--- start of DATA FOR PROCESSING ---

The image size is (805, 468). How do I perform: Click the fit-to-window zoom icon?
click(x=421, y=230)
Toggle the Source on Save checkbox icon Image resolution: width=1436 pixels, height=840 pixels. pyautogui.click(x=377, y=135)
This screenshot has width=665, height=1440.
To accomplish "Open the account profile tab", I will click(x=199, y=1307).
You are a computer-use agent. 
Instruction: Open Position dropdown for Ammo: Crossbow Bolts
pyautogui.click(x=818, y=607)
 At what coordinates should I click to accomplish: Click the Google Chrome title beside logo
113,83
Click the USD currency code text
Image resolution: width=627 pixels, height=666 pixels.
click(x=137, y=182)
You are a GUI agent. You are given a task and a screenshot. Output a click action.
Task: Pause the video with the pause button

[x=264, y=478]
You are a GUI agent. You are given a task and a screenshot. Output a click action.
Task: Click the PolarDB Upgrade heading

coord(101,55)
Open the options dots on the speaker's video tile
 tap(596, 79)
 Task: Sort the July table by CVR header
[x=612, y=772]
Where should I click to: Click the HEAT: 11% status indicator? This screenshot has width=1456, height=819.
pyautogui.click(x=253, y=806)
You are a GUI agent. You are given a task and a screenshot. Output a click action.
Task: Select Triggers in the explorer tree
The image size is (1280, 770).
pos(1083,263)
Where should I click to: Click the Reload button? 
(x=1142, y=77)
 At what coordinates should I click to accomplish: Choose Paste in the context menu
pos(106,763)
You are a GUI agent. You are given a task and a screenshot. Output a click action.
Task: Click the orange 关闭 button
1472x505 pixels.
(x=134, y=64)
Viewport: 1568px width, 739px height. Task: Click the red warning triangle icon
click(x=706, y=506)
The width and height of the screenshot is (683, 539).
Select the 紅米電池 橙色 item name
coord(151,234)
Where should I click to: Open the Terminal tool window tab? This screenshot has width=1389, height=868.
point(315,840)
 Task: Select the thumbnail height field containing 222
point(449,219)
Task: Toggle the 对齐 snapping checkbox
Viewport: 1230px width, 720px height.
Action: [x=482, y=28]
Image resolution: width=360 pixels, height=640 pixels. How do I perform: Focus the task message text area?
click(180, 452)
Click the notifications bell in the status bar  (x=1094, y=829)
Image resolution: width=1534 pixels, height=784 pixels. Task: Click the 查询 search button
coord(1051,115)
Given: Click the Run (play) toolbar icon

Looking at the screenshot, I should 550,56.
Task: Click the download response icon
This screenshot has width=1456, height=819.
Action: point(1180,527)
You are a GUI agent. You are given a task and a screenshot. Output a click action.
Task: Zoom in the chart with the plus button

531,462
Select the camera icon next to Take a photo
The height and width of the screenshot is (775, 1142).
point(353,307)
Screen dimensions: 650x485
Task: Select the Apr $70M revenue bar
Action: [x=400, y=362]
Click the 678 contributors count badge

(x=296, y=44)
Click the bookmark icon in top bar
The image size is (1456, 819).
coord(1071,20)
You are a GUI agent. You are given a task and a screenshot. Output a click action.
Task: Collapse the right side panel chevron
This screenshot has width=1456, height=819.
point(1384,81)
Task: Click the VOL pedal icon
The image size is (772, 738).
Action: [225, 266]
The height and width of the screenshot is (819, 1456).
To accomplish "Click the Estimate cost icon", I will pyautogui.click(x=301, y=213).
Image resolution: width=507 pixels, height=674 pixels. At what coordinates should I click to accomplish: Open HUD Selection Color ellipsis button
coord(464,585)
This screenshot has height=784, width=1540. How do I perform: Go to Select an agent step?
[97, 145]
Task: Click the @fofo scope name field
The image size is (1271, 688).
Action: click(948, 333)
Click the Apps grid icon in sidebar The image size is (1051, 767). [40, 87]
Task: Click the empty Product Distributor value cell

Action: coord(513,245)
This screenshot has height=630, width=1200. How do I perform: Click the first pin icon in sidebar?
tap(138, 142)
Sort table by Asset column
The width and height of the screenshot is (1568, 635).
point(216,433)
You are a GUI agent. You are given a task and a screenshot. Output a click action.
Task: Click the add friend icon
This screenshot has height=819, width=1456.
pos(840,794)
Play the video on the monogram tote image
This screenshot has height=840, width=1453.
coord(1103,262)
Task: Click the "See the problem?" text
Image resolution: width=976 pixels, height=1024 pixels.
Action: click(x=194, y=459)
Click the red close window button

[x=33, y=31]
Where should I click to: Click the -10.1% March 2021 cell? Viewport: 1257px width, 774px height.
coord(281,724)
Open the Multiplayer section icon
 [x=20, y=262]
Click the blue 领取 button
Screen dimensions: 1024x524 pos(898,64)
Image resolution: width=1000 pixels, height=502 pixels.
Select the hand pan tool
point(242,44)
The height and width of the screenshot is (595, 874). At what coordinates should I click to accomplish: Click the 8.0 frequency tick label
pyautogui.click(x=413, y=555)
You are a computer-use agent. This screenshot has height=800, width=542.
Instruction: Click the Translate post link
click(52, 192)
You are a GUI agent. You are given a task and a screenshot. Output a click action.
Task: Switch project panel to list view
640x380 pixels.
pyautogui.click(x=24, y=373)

--- end of DATA FOR PROCESSING ---

| TASK OBJECTIVE |
Swap "GUI agent" for "desktop agent" throughout the records above and write them out again with everything else left as it is.

| WORKED ANSWER |
The image size is (805, 468). How do I perform: Click the fit-to-window zoom icon?
click(x=421, y=230)
Toggle the Source on Save checkbox icon Image resolution: width=1436 pixels, height=840 pixels. pyautogui.click(x=377, y=135)
This screenshot has width=665, height=1440.
To accomplish "Open the account profile tab", I will click(x=199, y=1307).
You are a computer-use agent. 
Instruction: Open Position dropdown for Ammo: Crossbow Bolts
pyautogui.click(x=818, y=607)
 At what coordinates should I click to accomplish: Click the Google Chrome title beside logo
113,83
Click the USD currency code text
Image resolution: width=627 pixels, height=666 pixels.
click(x=137, y=182)
You are a desktop agent. You are given a task and a screenshot. Output a click action.
Task: Pause the video with the pause button

[x=264, y=478]
You are a desktop agent. You are given a task and a screenshot. Output a click action.
Task: Click the PolarDB Upgrade heading

coord(101,55)
Open the options dots on the speaker's video tile
 tap(596, 79)
 Task: Sort the July table by CVR header
[x=612, y=772]
Where should I click to: Click the HEAT: 11% status indicator? This screenshot has width=1456, height=819.
pyautogui.click(x=253, y=806)
You are a desktop agent. You are given a task and a screenshot. Output a click action.
Task: Select Triggers in the explorer tree
The image size is (1280, 770).
pos(1083,263)
Where should I click to: Click the Reload button? 
(x=1142, y=77)
 At what coordinates should I click to accomplish: Choose Paste in the context menu
pos(106,763)
You are a desktop agent. You are given a task and a screenshot. Output a click action.
Task: Click the orange 关闭 button
1472x505 pixels.
(x=134, y=64)
Viewport: 1568px width, 739px height. Task: Click the red warning triangle icon
click(x=706, y=506)
The width and height of the screenshot is (683, 539).
Select the 紅米電池 橙色 item name
coord(151,234)
Where should I click to: Open the Terminal tool window tab? This screenshot has width=1389, height=868.
point(315,840)
 Task: Select the thumbnail height field containing 222
point(449,219)
Task: Toggle the 对齐 snapping checkbox
Viewport: 1230px width, 720px height.
Action: [x=482, y=28]
Image resolution: width=360 pixels, height=640 pixels. How do I perform: Focus the task message text area?
click(180, 452)
Click the notifications bell in the status bar  (x=1094, y=829)
Image resolution: width=1534 pixels, height=784 pixels. Task: Click the 查询 search button
coord(1051,115)
Given: Click the Run (play) toolbar icon

Looking at the screenshot, I should 550,56.
Task: Click the download response icon
This screenshot has width=1456, height=819.
Action: point(1180,527)
You are a desktop agent. You are given a task and a screenshot. Output a click action.
Task: Zoom in the chart with the plus button

531,462
Select the camera icon next to Take a photo
The height and width of the screenshot is (775, 1142).
point(353,307)
Screen dimensions: 650x485
Task: Select the Apr $70M revenue bar
Action: [x=400, y=362]
Click the 678 contributors count badge

(x=296, y=44)
Click the bookmark icon in top bar
The image size is (1456, 819).
coord(1071,20)
You are a desktop agent. You are given a task and a screenshot. Output a click action.
Task: Collapse the right side panel chevron
This screenshot has width=1456, height=819.
point(1384,81)
Task: Click the VOL pedal icon
The image size is (772, 738).
Action: [225, 266]
The height and width of the screenshot is (819, 1456).
To accomplish "Click the Estimate cost icon", I will pyautogui.click(x=301, y=213).
Image resolution: width=507 pixels, height=674 pixels. At what coordinates should I click to accomplish: Open HUD Selection Color ellipsis button
coord(464,585)
This screenshot has height=784, width=1540. How do I perform: Go to Select an agent step?
[97, 145]
Task: Click the @fofo scope name field
The image size is (1271, 688).
Action: click(948, 333)
Click the Apps grid icon in sidebar The image size is (1051, 767). [40, 87]
Task: Click the empty Product Distributor value cell

Action: coord(513,245)
This screenshot has height=630, width=1200. How do I perform: Click the first pin icon in sidebar?
tap(138, 142)
Sort table by Asset column
The width and height of the screenshot is (1568, 635).
point(216,433)
You are a desktop agent. You are given a task and a screenshot. Output a click action.
Task: Click the add friend icon
This screenshot has height=819, width=1456.
pos(840,794)
Play the video on the monogram tote image
This screenshot has height=840, width=1453.
coord(1103,262)
Task: Click the "See the problem?" text
Image resolution: width=976 pixels, height=1024 pixels.
Action: click(x=194, y=459)
Click the red close window button

[x=33, y=31]
Where should I click to: Click the -10.1% March 2021 cell? Viewport: 1257px width, 774px height.
coord(281,724)
Open the Multiplayer section icon
 [x=20, y=262]
Click the blue 领取 button
Screen dimensions: 1024x524 pos(898,64)
Image resolution: width=1000 pixels, height=502 pixels.
Select the hand pan tool
point(242,44)
The height and width of the screenshot is (595, 874). At what coordinates should I click to accomplish: Click the 8.0 frequency tick label
pyautogui.click(x=413, y=555)
You are a computer-use agent. This screenshot has height=800, width=542.
Instruction: Click the Translate post link
click(52, 192)
You are a desktop agent. You are given a task and a screenshot. Output a click action.
Task: Switch project panel to list view
640x380 pixels.
pyautogui.click(x=24, y=373)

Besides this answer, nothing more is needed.